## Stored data
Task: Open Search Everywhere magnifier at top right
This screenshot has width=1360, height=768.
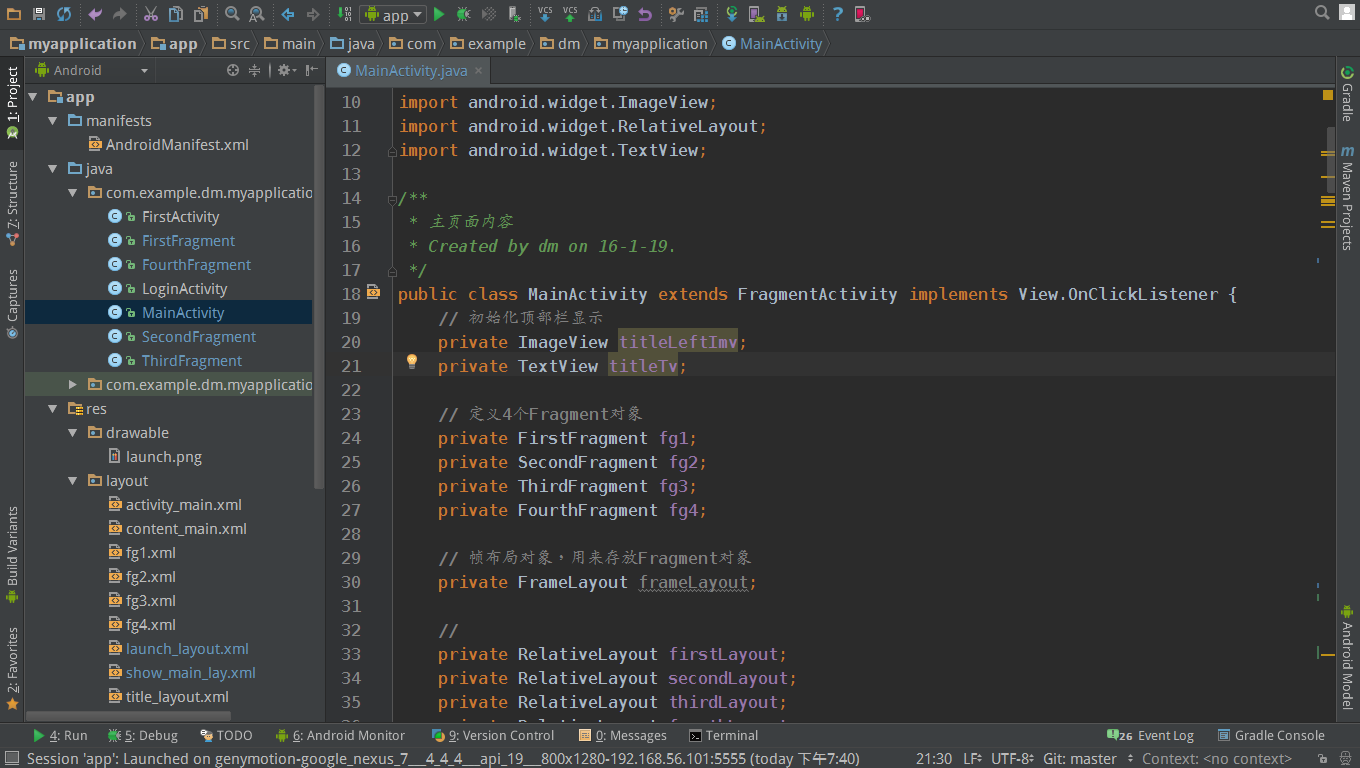Action: pos(1320,13)
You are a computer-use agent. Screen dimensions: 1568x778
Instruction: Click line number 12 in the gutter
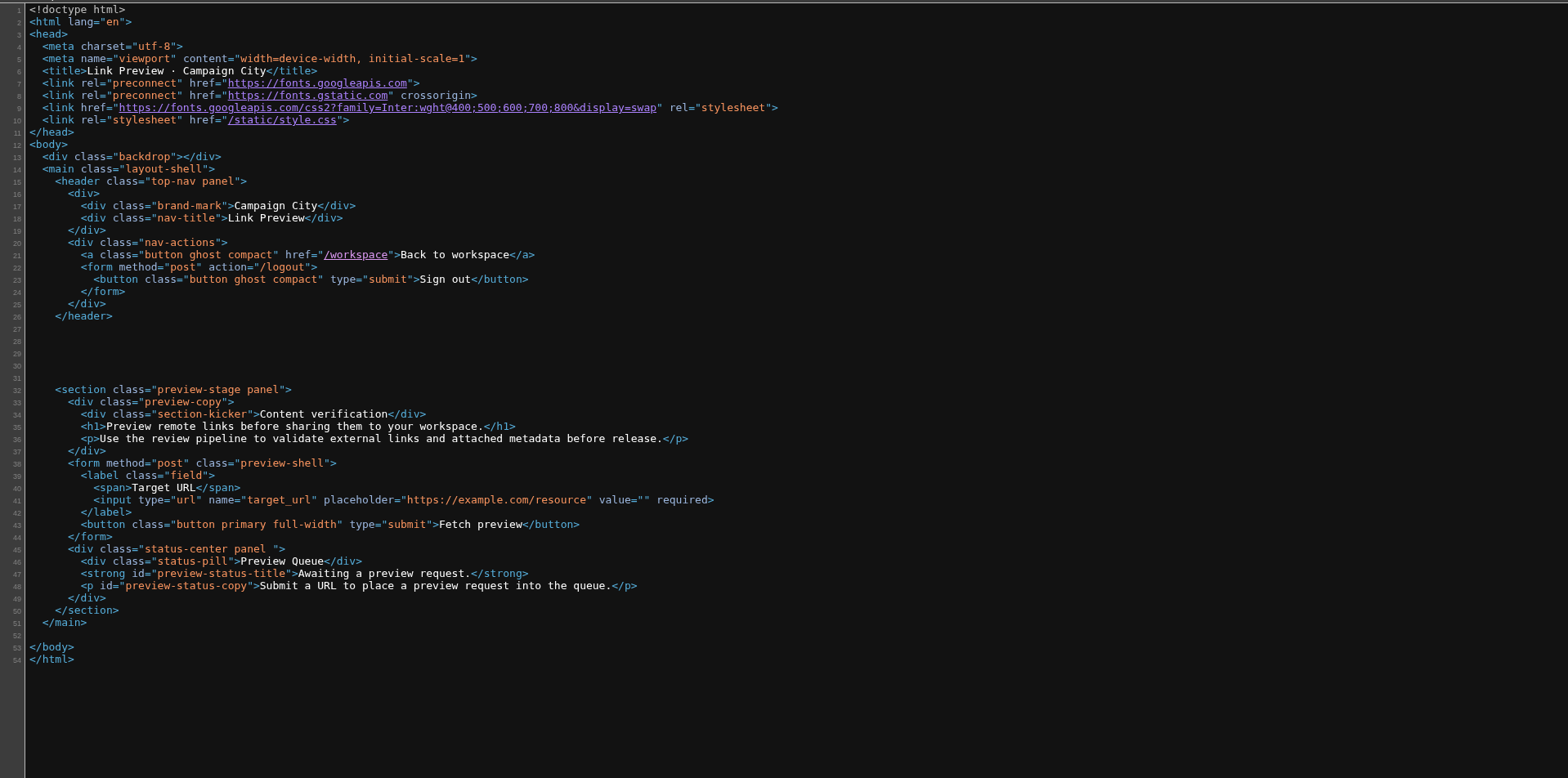(x=17, y=145)
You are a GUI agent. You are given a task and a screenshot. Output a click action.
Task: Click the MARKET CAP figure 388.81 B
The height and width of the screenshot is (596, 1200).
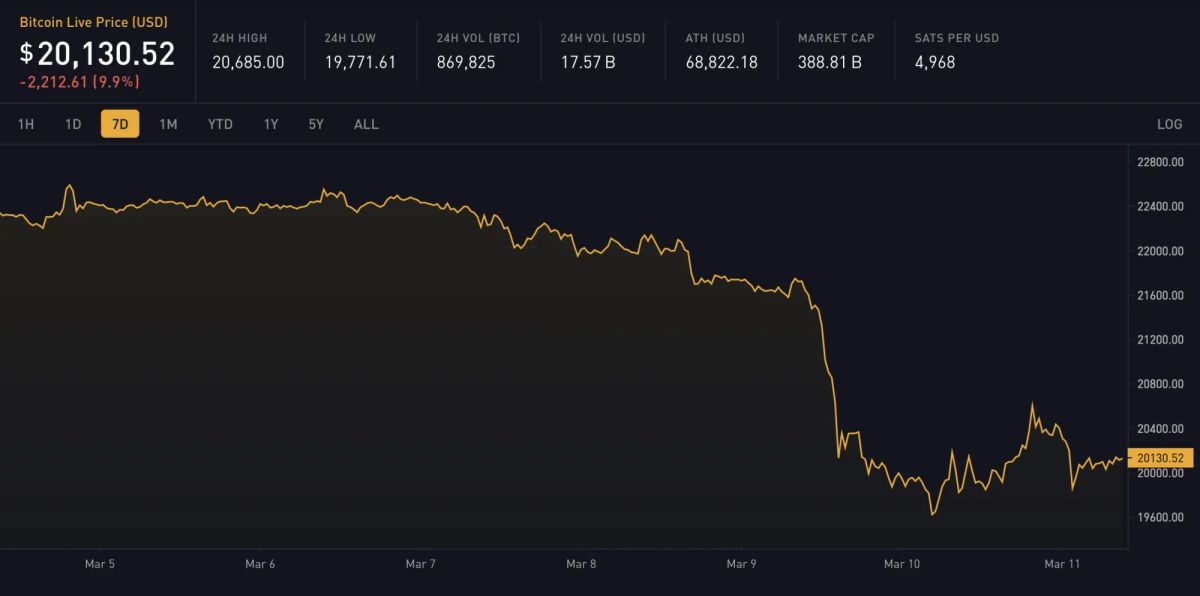(828, 60)
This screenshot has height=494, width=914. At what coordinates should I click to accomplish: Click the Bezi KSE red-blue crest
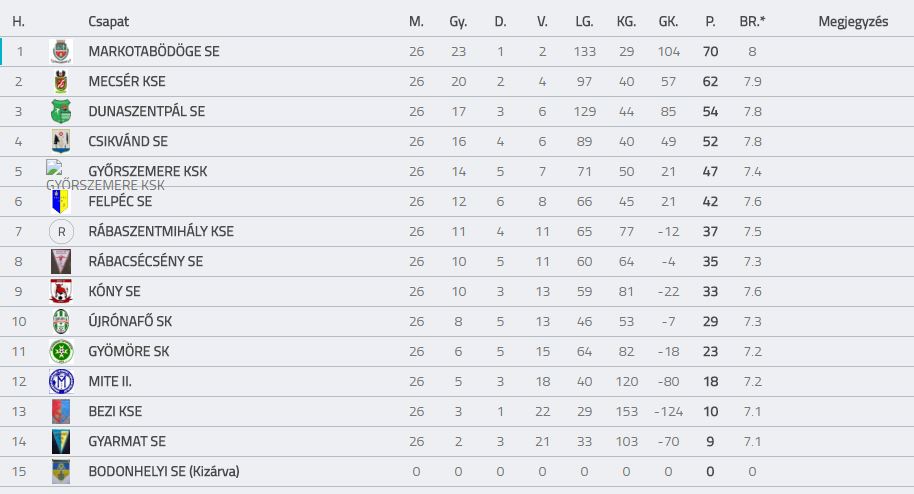(x=61, y=411)
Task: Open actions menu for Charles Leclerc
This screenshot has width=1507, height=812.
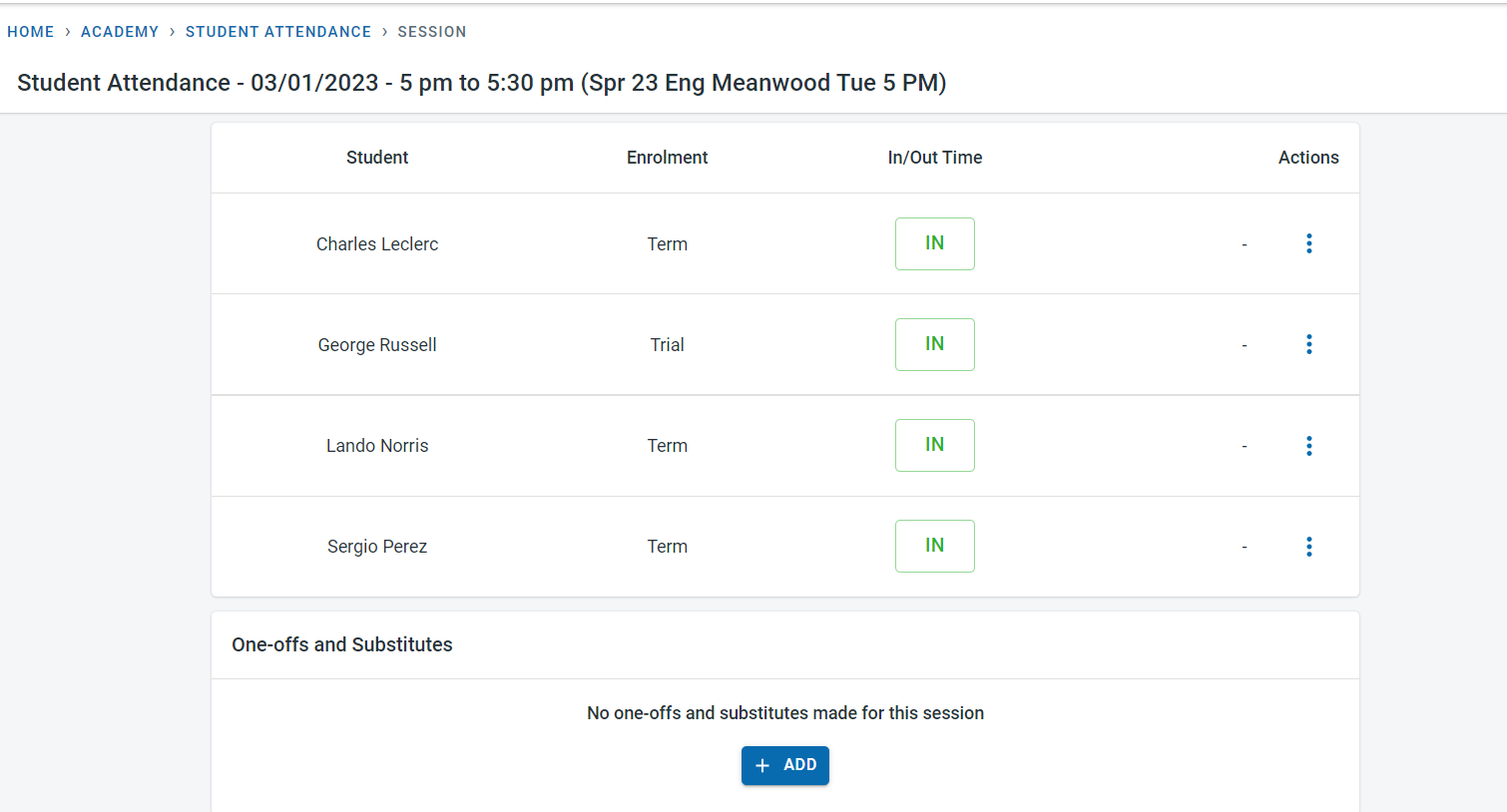Action: tap(1308, 243)
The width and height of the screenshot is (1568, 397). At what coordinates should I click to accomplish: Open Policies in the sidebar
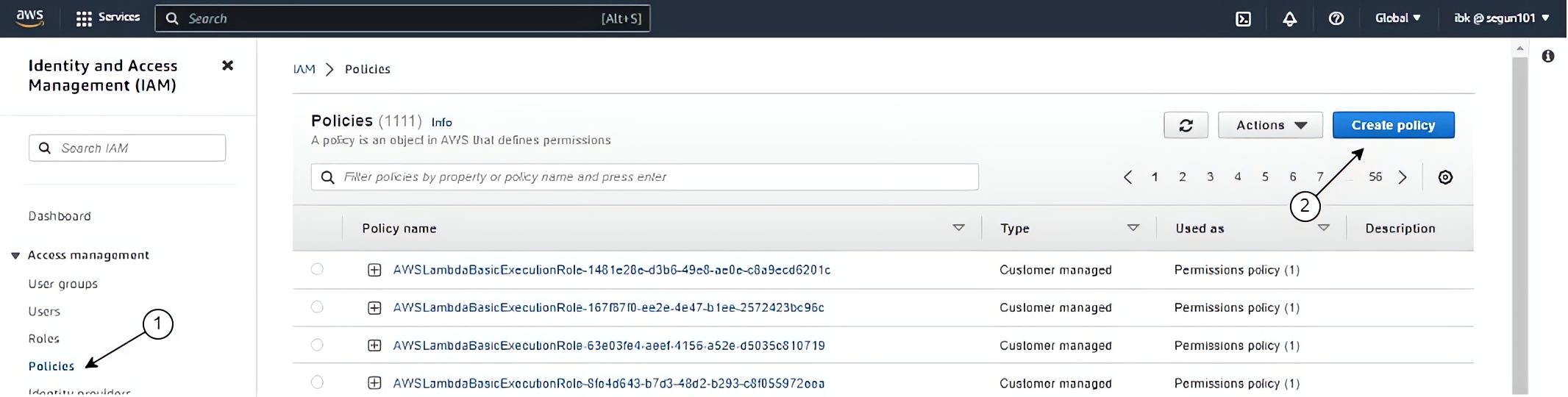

## WHAT YOU ARE ASKED TO DO
Leave out the pictures and retype every line above exactly.

## EXERCISE OUTPUT
Task: Open Search Everywhere magnifier at top right
This screenshot has width=1360, height=768.
Action: pos(1320,13)
You are a computer-use agent. Screen dimensions: 1568x778
Instruction: Click line number 12 in the gutter
(x=17, y=145)
You are a GUI agent. You are given a task and a screenshot. Output a click action.
Task: Click the MARKET CAP figure 388.81 B
The height and width of the screenshot is (596, 1200).
(828, 60)
This screenshot has height=494, width=914. At what coordinates should I click to accomplish: Click the Bezi KSE red-blue crest
(x=61, y=411)
Task: Open actions menu for Charles Leclerc
This screenshot has width=1507, height=812.
Action: tap(1308, 243)
The width and height of the screenshot is (1568, 397). At what coordinates should I click to accomplish: Open Policies in the sidebar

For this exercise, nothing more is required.